Die Vergütung erfolgt auf Basis der erbrachten Leistung oder des erzielten Ergebnisses. Dies stellt sicher, dass werob als Systemintegrator ein direktes Interesse am langfristigen Erfolg des Projekts hat. Wenn der Roboter nicht läuft, verdient werob kein Geld. Dieser Anreizmechanismus führt zu einer deutlich höheren Qualität in der Implementierung und im laufenden Betrieb. Betreiber müssen sich nicht mit komplexen Preislisten der verschiedenen OEM-Partner auseinandersetzen. werob bündelt die Kosten für Hardware, Software-Integration, Wartung und Compliance in einem transparenten Modell. Dies vereinfacht die Kalkulation des Return on Investment erheblich.

In acht Wochen zum produktiven Einsatz

Geschwindigkeit ist ein kritischer Faktor bei der Bewältigung des Personalmangels. werob verspricht einen klaren Zeitplan: 48 Stunden bis zur fertigen Spezifikation, fünf Tage bis zum verbindlichen Angebot und acht Wochen bis zum produktiven Einsatz des Roboters vor Ort. Dieser Prozess beginnt mit einem achtstufigen Onboarding-Intake, bei dem die spezifischen Anforderungen des Betriebs abgefragt werden. Dazu gehören Details zum Schichtplan, zur Infrastruktur und zu den gewünschten Schnittstellen.

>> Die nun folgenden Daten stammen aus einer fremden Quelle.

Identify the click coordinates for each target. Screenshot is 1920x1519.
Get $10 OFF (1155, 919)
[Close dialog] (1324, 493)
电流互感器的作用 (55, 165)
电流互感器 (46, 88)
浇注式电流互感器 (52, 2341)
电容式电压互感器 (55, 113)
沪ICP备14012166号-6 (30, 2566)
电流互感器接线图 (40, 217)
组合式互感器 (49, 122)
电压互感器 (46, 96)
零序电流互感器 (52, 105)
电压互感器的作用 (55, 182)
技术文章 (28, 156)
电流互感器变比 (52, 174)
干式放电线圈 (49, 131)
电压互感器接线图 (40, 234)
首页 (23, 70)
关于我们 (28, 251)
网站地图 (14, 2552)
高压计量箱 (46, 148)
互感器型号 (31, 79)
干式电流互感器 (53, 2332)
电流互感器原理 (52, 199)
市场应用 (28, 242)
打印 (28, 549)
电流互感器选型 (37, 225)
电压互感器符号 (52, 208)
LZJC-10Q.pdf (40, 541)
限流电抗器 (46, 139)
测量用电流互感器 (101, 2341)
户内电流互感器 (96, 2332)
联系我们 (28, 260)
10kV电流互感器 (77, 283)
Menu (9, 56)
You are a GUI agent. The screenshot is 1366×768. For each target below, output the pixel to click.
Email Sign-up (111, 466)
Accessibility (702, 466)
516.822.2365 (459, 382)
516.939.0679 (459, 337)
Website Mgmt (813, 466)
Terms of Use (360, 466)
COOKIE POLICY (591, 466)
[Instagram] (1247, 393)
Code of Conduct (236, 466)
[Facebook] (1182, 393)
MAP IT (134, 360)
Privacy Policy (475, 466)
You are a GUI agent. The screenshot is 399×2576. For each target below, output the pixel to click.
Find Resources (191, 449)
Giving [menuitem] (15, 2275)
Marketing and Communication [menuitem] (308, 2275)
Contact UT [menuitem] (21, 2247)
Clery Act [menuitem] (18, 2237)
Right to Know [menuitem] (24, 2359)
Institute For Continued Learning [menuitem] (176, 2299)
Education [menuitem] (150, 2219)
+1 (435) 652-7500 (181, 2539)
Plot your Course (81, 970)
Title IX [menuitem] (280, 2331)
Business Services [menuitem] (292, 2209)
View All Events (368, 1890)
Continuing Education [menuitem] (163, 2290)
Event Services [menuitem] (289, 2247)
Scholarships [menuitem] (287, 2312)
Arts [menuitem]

Sobald die Spezifikation durch die Spec Engine erstellt wurde, erfolgt der Supplier Match aus dem Katalog von 44+ OEMs. Die Auswahl ist hardware-agnostisch, was bedeutet, dass werob immer die objektiv beste Lösung für den Anwendungsfall wählt. Nach der Beauftragung erfolgt die technische Integration über die werob Connectors. Da diese Integrationen bereits vorgefertigt sind, entfallen langwierige Software-Entwicklungsprojekte. Innerhalb von zwei Monaten ist das System live und wird über das werob Cockpit überwacht. Dieser schnelle Rollout ermöglicht es Unternehmen, zeitnah auf steigende Personalkosten und Fachkräftemangel zu reagieren. Während Wettbewerber oft noch in der Planungsphase stecken, erzielen werob-Kunden bereits die ersten Einsparungen.

FAQ

Wie viel Personalkosten spart ein Roboter in der Pflege?
In der Pflege ermöglicht die Automatisierung der Medikamentenrunde eine jährliche Kostenentlastung von 92.000 Euro pro Standort. Der reine Transport von Materialien spart zusätzlich etwa 71.000 Euro pro Jahr ein.
Was bedeutet das Outcome-only Modell von werob?
Outcome-only bedeutet, dass Sie als Betreiber erst zahlen, wenn der Roboter produktiv in Ihrem Betrieb läuft. Es gibt keine Vorabkosten für Spezifikationen oder Beratungsleistungen.
Welche Software-Systeme kann werob integrieren?
werob bietet vorgefertigte Konnektoren für PointClickCare, MatrixCare, Opera PMS, Mews, Toast, Lightspeed, GolfNow, Genetec und SAP EWM.
Warum ist die EU-Maschinenverordnung 2023/1230 wichtig?
Diese Verordnung wird am 20.01.2027 verbindlich. Sie regelt die Sicherheitsanforderungen für Maschinen in der EU. werob stellt sicher, dass alle eingesetzten Roboter diese Normen erfüllen.
Wie lange dauert es von der Anfrage bis zum Einsatz?
werob liefert eine Spezifikation in 48 Stunden, ein Angebot in 5 Tagen und bringt den Roboter innerhalb von 8 Wochen in den Live-Betrieb.
Ist werob ein Roboterhersteller?
Nein, werob ist ein hardware-agnostischer Systemintegrator. Wir wählen aus über 44 OEM-Partnern die beste Lösung für Ihren spezifischen Workflow aus.